EHU d’Oran : 11 patients guéris d’un cancer du sang grâce au protocole d’autogreffe du Dr Mansour


À 31 ans seulement, le Dr Belkacem Mansour a réussi l’exploit de soigner et guérir onze patients atteints d’un cancer à Oran.

Le Dr Mansour Belkacem, maître-assistant en hématologie, a présenté les détails du protocole d’autogreffe de cellules souches mis en place à l’Hôpital Universitaire (EHU) d’Oran. Cette méthodologie, adaptée au contexte local, affiche des résultats cliniques probants.

Dans une communication scientifique, le Dr Mansour Belkacem revient sur l’évolution de l’unité d’autogreffe d’Oran, créée pour pallier les coûts élevés des transferts de patients vers l’étranger. Depuis son lancement, le service a vu son activité croître, passant de 11 greffes en 2009 à 150 en 2019.

L’’un des piliers de ses travaux récents concerne une étude clinique menée sur 11 patients en échec de mobilisation de cellules souches. Pour ces cas, l’équipe médicale a utilisé une version générique du Plerixafor (produit par le laboratoire Hétéro) afin de permettre la collecte des cellules nécessaires à la greffe.

Les conclusions de cette étude, publiée en février 2021, indiquent qu’aucune différence significative n’a été observée entre le médicament générique et le princeps (médicament de marque) en termes d’efficacité. Cette validation permet d’assurer la continuité des soins malgré les contraintes budgétaires ou les ruptures de stocks.
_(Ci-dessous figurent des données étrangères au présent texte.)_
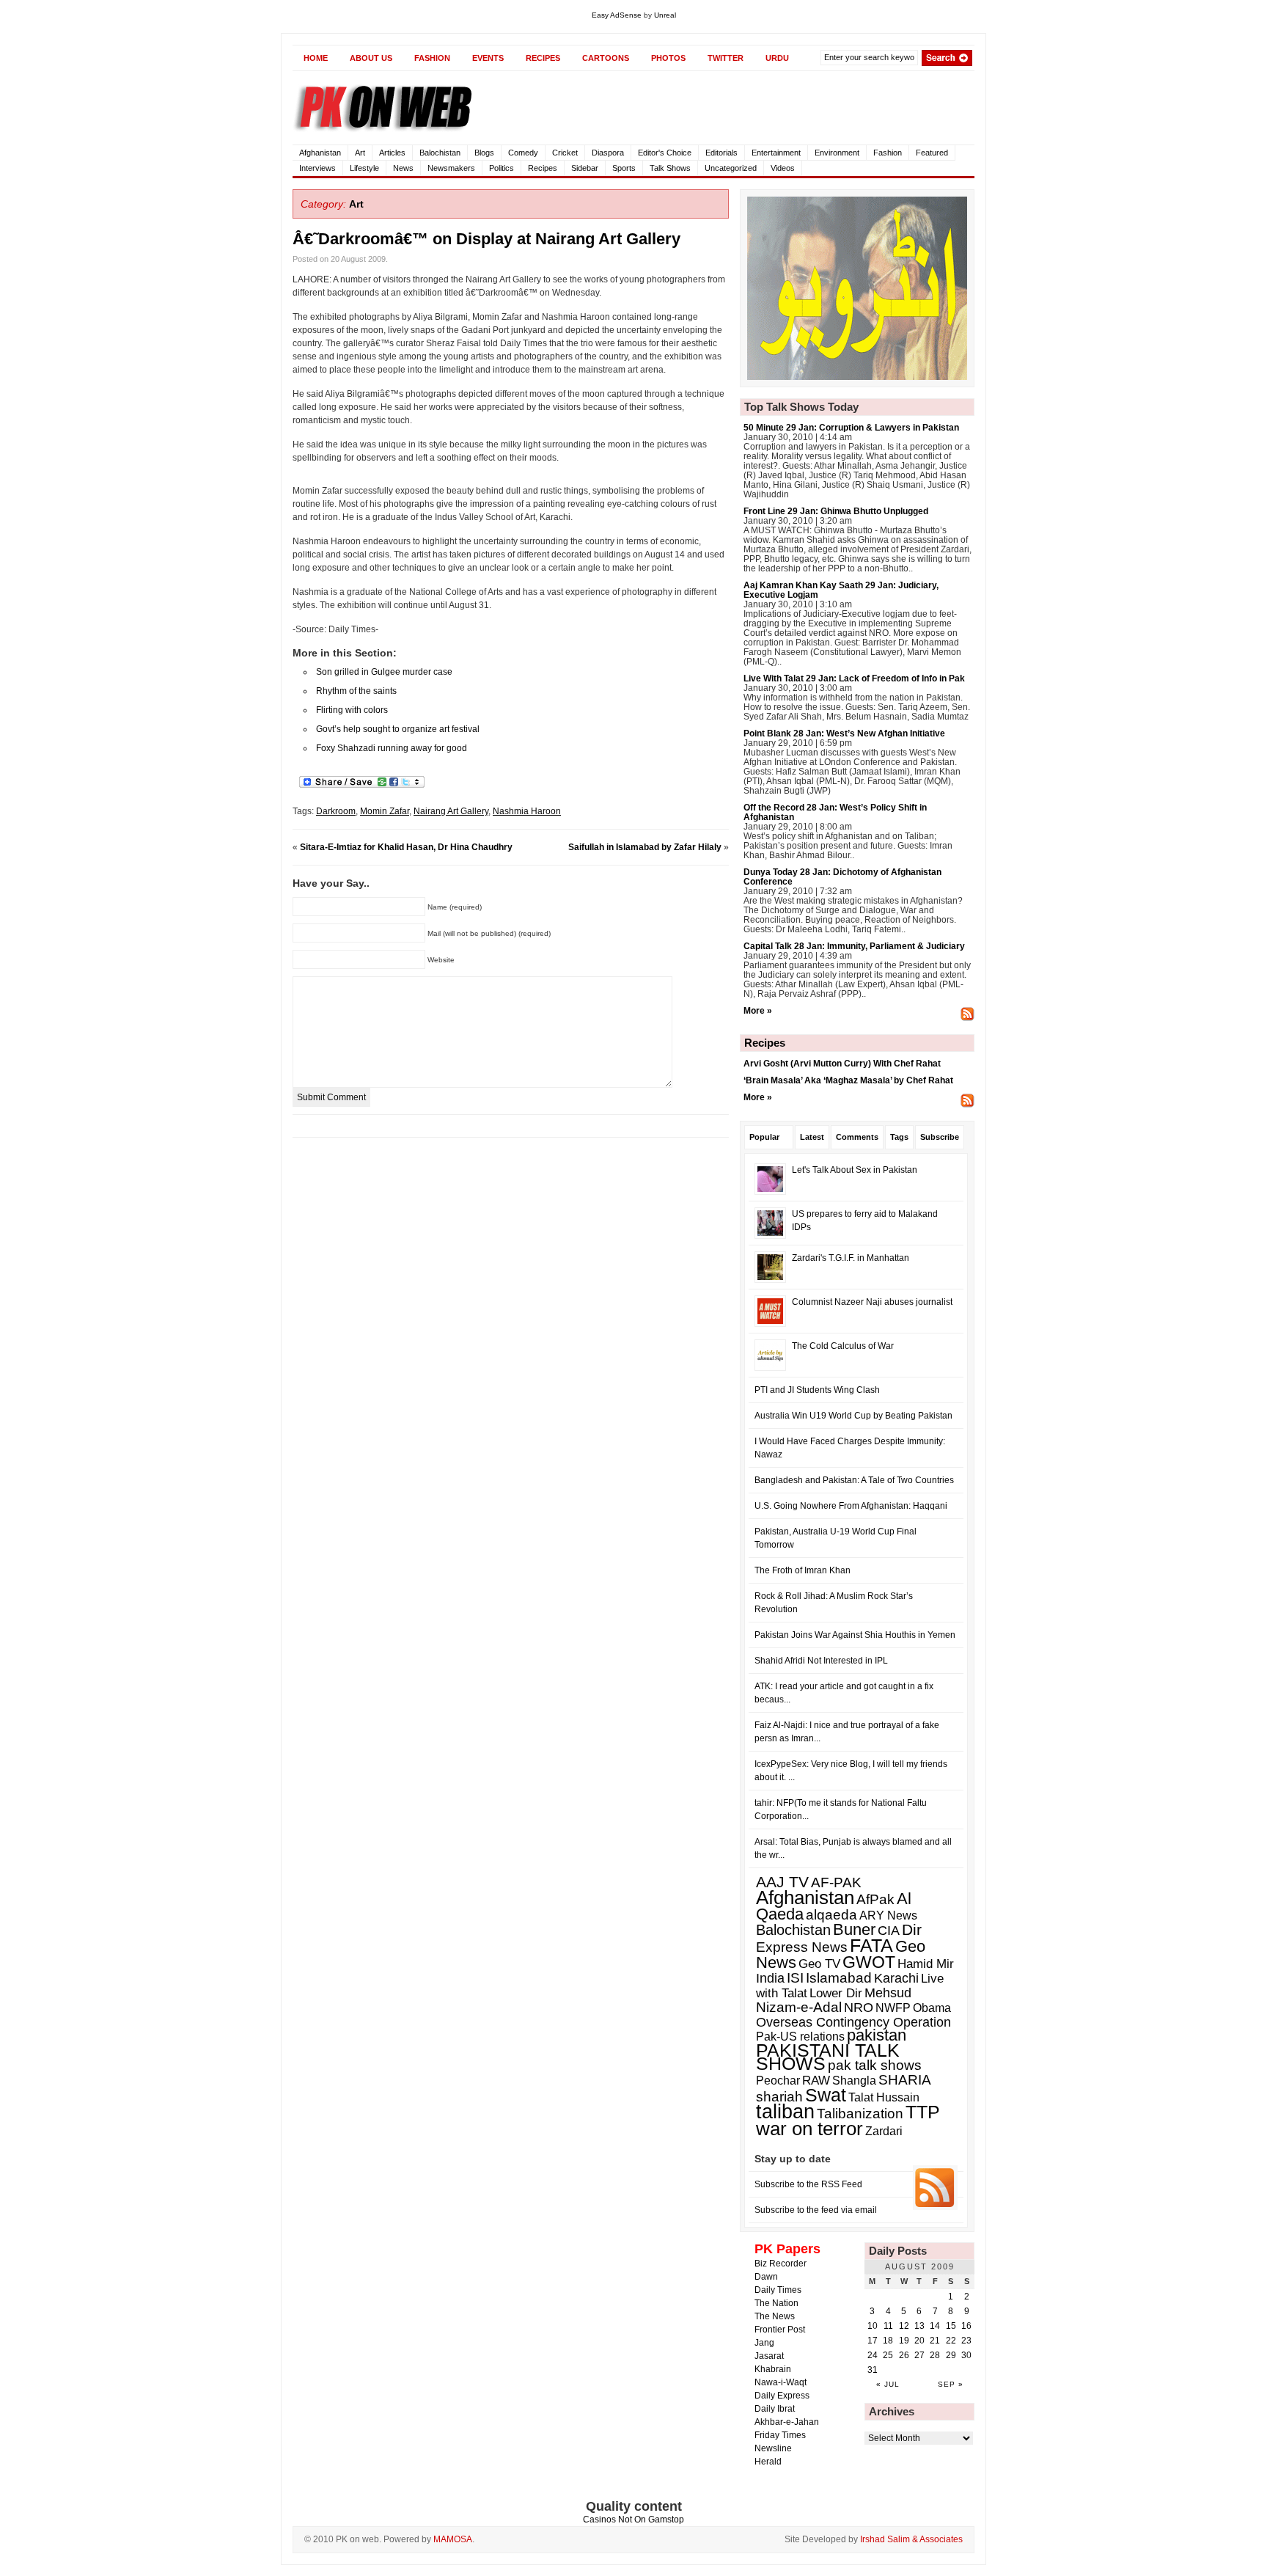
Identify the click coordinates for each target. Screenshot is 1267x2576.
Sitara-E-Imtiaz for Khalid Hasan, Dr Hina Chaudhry (406, 847)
Le Dr Mansour décrit plusieurs spécificités du protocole oranais qui s’écartent des standards européens pour s’adapter aux ressources disponibles :

  • Conservation à 4°C : Les cellules souches prélevées ne sont pas systématiquement cryopréservées à l’azote liquide, mais conservées au réfrigérateur. Le Dr Mansour affirme que cette méthode simplifiée n’altère pas la viabilité du greffon.
  • Cryothérapie orale : Pour prévenir les mucites (inflammations buccales sévères) après la chimiothérapie intensive, le service utilise des glaçons et de l’éconazole, une méthode jugée efficace et peu coûteuse.
  • Prévention des thromboses : Une étude publiée en juin 2022 par le Dr Mansour confirme également l’efficacité de l’utilisation préventive d’HBPM (Lovenox) pour réduire les risques de complications thrombotiques durant la procédure.

Quels sont les résultats sur la survie des patients

Le Dr Mansour a exposé les résultats obtenus sur les lymphomes de Hodgkin à un stade avancé. Dans cette catégorie, le protocole d’Oran atteint une survie globale de 85 % à 5 et 10 ans pour les patients greffés en première intention. Ce taux chute à 64 % pour les patients greffés après une rechute, soulignant l’importance d’une intervention précoce.

Aujourd’hui, l’unité de l’EHU d’Oran assure un suivi mensuel pour ses patients et collabore avec des médecins référents à travers plusieurs wilayas (Annaba, Béjaïa, Blida, etc.) pour garantir la continuité du suivi post-greffe à l’échelle nationale.